## ЗАДАНИЕ A
Повторите дословно строки записей, начиная со строки, содержащей «Click the previous photo arrow», и заканчивая строкой, содержащей «[x=32, y=209]», включая обе эти строки.

## ИЗВЛЕЧЁННЫЙ ТЕКСТ

Поздней ночью закончилось это совещание. Полковник Энборисов, вернувшись, привез известие, что там командирами наиболее крупных отрядов решено было предоставить всем свободу действия. Во исполнение этого, ген. Милович на другой день взял дивизион и ушел на Канск, где сел в поезд к чехам. Отряд вернулся обратно.
Я решительно должен сказать, что такой способ «освобождать» части, в сущности, сводился к освобождению начальствующими лицами самих себя от забот о частях для свободного устремления в чешские поезда. В результате — разваливались части, и хорошие части. Как, например, укажу на Томскую унтер-офицерскую школу, вышедшую в полном составе из Томска, отлично вооруженную и надежную,— из пермяков. Командир ее, полковник Шнапперман, объявил всем чинам, что они свободны, и сел сам в чешский эшелон.
Конечно, часть рассыпалась…
…
На утро было назначено наступление... С лихорадочным нетерпением ждали мы его результатов. Что-то около 80 пулеметов должны были быть двинуты против села. Но полученные сведения гласили, что хотя одна часть и добежала до селения, но тотчас же открыла огонь по своим. Передалась. Деморализация принесла свои плоды.
Начиналось явное разложение. На Канск уехало несколько подвод с офицерами, заявляющими, что там земская власть и что они могут с нею сговориться.
…мы стали подходить к Нижнеудинску, этому маленькому жалкому свидетелю ужасной драмы, разыгравшейся вокруг Верховного. За несколько недель стояния там огромный эшелон Верховного буквально вмерз в лед, в грязь, в снег и так и остался стоять, разграбленный. Верховный, как известно, со 100 приближенными, был вывезен чехами в одном вагоне, прицепленном к хвосту, обычно по-хозяйски устроенного чешского эшелона, с изуродованными теплушками, окнами, вставленными из классных вагонов, и т. д...
Перед нами была область всяких восстаний, организаций или, более того, слухов об этом. В волостных земствах всюду находили мы «бумажки» относительно формирования народно-революционной армии для «уничтожения остатков армии врага народа, адмирала Колчака». Повсюду летели декреты об урегулировании при посредстве кооперативов, торговли, об уничтожении частной торговли. Учительницы в школах показывали нам бумажки, извещающие, что с такого-то числа «вся власть» над школами перешла в ведение учебного отдела такого-то совдепа, а посему необходимо прекратить тотчас же преподавание Закона Божьего.

## ЗАДАНИЕ B
Продолжите воспоминания об отступлении колчаковских частей к Нижнеудинску, начав сразу после последнего приведённого абзаца.

## ИСХОДНЫЕ ДАННЫЕ
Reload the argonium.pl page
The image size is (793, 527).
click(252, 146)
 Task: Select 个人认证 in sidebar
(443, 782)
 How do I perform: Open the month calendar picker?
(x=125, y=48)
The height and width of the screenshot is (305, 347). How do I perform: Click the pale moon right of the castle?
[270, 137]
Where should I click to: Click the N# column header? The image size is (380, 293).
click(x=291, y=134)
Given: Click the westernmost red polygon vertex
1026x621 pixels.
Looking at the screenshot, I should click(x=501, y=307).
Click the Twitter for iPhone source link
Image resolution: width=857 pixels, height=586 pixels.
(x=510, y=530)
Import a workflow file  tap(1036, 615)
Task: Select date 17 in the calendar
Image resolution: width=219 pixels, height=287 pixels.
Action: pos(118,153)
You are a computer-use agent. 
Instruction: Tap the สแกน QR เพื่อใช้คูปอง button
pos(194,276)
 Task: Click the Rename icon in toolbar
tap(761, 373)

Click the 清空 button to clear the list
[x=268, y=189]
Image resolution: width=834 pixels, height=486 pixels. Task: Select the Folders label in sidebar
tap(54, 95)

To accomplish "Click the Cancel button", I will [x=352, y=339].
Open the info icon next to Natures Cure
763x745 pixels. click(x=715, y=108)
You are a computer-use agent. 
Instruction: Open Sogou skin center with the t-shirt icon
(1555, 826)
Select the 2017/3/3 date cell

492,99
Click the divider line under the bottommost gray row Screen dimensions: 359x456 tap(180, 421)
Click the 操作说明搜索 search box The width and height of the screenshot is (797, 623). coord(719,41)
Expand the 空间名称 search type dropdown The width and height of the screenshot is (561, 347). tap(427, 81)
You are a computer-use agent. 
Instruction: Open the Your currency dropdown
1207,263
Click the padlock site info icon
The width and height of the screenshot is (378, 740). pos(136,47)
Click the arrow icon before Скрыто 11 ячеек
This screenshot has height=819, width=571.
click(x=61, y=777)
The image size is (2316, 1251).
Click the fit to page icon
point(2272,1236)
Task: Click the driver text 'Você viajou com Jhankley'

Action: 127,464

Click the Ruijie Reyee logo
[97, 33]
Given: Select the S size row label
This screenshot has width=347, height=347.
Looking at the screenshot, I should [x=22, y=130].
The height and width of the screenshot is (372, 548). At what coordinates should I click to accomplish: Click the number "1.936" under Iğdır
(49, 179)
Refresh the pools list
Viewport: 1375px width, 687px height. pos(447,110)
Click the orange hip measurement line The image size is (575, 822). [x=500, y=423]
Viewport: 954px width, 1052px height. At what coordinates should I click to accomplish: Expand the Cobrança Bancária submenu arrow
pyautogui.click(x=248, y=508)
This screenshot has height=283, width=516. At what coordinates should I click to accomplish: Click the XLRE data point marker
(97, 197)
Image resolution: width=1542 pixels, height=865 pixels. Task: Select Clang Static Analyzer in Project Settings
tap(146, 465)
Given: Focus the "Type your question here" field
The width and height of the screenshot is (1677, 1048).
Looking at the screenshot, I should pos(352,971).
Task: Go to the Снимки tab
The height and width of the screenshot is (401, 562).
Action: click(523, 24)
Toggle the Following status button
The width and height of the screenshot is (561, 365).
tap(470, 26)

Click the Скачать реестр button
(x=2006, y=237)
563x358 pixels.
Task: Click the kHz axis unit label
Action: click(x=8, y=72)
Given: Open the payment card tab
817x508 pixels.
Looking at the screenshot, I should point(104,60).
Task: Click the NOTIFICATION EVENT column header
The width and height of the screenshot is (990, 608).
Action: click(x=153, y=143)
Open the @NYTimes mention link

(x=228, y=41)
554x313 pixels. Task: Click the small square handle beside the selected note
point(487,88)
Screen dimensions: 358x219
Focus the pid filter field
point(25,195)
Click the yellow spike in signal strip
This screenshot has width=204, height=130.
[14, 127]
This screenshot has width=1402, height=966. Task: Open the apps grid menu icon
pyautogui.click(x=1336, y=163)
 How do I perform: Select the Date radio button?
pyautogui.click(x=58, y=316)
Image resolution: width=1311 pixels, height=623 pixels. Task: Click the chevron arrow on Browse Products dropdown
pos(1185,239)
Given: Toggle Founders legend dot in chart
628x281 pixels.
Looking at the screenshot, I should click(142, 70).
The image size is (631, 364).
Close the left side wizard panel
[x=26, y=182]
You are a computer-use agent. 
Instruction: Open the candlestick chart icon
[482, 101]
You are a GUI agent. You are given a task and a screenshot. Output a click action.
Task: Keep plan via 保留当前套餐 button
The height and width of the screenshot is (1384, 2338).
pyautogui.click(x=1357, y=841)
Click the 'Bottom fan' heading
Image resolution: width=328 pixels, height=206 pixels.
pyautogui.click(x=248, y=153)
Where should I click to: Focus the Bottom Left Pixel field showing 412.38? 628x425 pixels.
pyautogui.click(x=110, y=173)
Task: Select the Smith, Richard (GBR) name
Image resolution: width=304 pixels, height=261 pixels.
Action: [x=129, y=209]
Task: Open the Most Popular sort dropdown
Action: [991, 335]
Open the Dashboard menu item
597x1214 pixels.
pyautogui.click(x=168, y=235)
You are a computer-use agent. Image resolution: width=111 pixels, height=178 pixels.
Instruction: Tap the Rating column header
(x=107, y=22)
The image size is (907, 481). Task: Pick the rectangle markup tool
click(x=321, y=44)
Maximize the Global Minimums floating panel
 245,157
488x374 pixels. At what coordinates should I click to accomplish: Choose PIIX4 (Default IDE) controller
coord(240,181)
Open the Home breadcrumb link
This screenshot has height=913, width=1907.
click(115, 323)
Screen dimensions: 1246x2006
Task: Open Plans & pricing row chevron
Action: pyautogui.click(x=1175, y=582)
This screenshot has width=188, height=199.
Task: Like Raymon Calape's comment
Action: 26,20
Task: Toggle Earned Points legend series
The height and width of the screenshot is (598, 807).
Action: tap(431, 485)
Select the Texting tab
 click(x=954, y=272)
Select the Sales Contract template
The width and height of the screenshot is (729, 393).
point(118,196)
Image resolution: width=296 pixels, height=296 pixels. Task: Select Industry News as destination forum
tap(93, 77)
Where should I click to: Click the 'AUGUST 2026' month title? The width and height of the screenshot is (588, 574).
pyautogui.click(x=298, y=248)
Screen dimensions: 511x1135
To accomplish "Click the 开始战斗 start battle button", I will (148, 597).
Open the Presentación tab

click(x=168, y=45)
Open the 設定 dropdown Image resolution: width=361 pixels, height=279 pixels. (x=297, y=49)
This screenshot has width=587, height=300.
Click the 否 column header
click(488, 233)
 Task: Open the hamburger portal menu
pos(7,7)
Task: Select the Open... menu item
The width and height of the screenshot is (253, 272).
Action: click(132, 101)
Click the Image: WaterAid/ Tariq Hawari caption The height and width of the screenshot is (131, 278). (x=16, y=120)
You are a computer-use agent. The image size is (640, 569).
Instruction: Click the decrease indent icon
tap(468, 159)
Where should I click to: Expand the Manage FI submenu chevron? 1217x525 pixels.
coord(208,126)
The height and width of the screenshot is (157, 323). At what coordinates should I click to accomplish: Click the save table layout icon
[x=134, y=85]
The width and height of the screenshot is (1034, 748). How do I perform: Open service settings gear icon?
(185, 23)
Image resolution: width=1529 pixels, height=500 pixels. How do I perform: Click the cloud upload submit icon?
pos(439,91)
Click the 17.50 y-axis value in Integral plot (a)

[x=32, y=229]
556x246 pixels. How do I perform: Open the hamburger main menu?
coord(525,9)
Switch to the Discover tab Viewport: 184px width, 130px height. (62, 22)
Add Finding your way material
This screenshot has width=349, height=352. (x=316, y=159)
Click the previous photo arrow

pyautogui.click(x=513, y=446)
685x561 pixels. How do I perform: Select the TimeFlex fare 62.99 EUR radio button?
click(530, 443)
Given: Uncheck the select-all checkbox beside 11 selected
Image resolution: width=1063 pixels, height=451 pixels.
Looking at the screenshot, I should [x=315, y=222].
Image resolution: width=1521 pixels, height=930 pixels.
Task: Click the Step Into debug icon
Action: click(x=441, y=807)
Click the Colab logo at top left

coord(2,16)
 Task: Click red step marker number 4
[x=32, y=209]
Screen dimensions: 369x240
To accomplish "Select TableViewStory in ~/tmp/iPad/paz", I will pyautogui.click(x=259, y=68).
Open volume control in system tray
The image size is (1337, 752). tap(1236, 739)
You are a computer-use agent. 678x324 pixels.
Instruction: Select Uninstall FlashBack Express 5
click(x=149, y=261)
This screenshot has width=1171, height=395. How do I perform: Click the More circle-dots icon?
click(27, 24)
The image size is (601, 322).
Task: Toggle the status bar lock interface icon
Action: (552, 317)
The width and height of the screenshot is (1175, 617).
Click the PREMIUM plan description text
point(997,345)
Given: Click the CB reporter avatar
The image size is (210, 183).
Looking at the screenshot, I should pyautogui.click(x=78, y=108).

## РЕЗУЛЬТАТ A
Click the previous photo arrow

pyautogui.click(x=513, y=446)
685x561 pixels. How do I perform: Select the TimeFlex fare 62.99 EUR radio button?
click(530, 443)
Given: Uncheck the select-all checkbox beside 11 selected
Image resolution: width=1063 pixels, height=451 pixels.
Looking at the screenshot, I should [x=315, y=222].
Image resolution: width=1521 pixels, height=930 pixels.
Task: Click the Step Into debug icon
Action: click(x=441, y=807)
Click the Colab logo at top left

coord(2,16)
 Task: Click red step marker number 4
[x=32, y=209]

## РЕЗУЛЬТАТ B
Как по какому-то великому, изначальному шаблону были отлиты формы всех этих бумажек, и приходилось удивляться, как, в сущности, четки их требования при элементарной простоте своей!
...
Перед нами не было уже отступающего фронта, уходящей армии и т. д., с их временными кровавыми инцидентами. Перед нами воочию вставала Гражданская война, не война двух фронтов, хотя и русских,— а война бродяжническая, сутолочная, война всех против всех.
...
Я прошел на станцию Нижнеудинск, чтобы навести кое-какие справки у чехов. Начальник штаба 3-й чешской дивизии оказался спящим в своем вагоне, несмотря на 11 часов дня. Спали и его адъютанты. Вся станция была забита чешскими, румынскими солдатами, весьма оживленно сбывавшими нашим наш табак, теплое белье и т. д. Торг шел вовсю...
Тут же пришлось встретиться и познакомиться с одним сербским офицером, которому посчастливилось уйти из-под Клюквенной. Дело в том, что сербские эшелоны стояли вперемежку с польскими, и поэтому, при сдаче поляков, не предупредивших сербов, попались и сербы. Этот серб-офицер плакал, рассказывая о польском предательстве...
Грустную картину являли станции. Чехи не позволяли нам показываться на них вооруженными. Чешский флаг трепетал на флагштоке, везде сидели телеграфисты и коменданты — чехи, и было непонятно, почему по ж. д. движутся с таким комфортом эти сытые, здоровые, чужие люди, а мы, хозяева, должны ухабиться где-то в снегах, изредка вылезая на станцию, чтобы посмотреть, послушать, купить уже втридорога свои же казенные товары, захваченные более удачливыми союзниками.
...
Двигаться… ближе к Иркутску становилось все труднее и труднее. Нам по всем дорогам предшествовали в одном, в двух переходах специальные совдепские люди, которые предуведомляли население о нашем движении в соответствующих тонах. Мы приезжали в пустые, мертвые деревни, из которых было угнано и население, и скот. По нетопленным избам, и то не везде, оставались лишь дряхлые старики...
Кроме известных психологических неудобств, такой метод действия был прямо губителен для нас. Нам нужны были лошади в обмен на выбившихся из сил.
Дурно это было или хорошо, все равно, так надо было. Не иметь лошади — значит отдаться красным и т. д. Поэтому, в связи с выселением крестьян в леса, ночью приходилось делать облавы на лошадей.
Темной, звездной ночью, по следам от множества копыт, отправлялись мы на заимку верст за 10; среди деревьев издали уже были видны, в дыму от костров, фигуры сидящих у огней мужиков, иногда целые семьи окружали пляшущий живительный цветок огня.
Тут же, привязанные к деревьям, маячили фигуры коней. Один-два выстрела вверх, невообразимая суматоха и бегство, и через 10 минут мы возвращались, ведя с собой в поводу 5-6 лошадей, сколько нужно...
И сколько забавных инцидентов было во время этого скорбного пути. Так… командир шедшего с нами другого отряда, полковник Герасимов, оказавшись в одном селении с красными, получил обильную жертву от ждавших от красных мира восторженных поселян. Тут были туши мяса, и мука, и масло...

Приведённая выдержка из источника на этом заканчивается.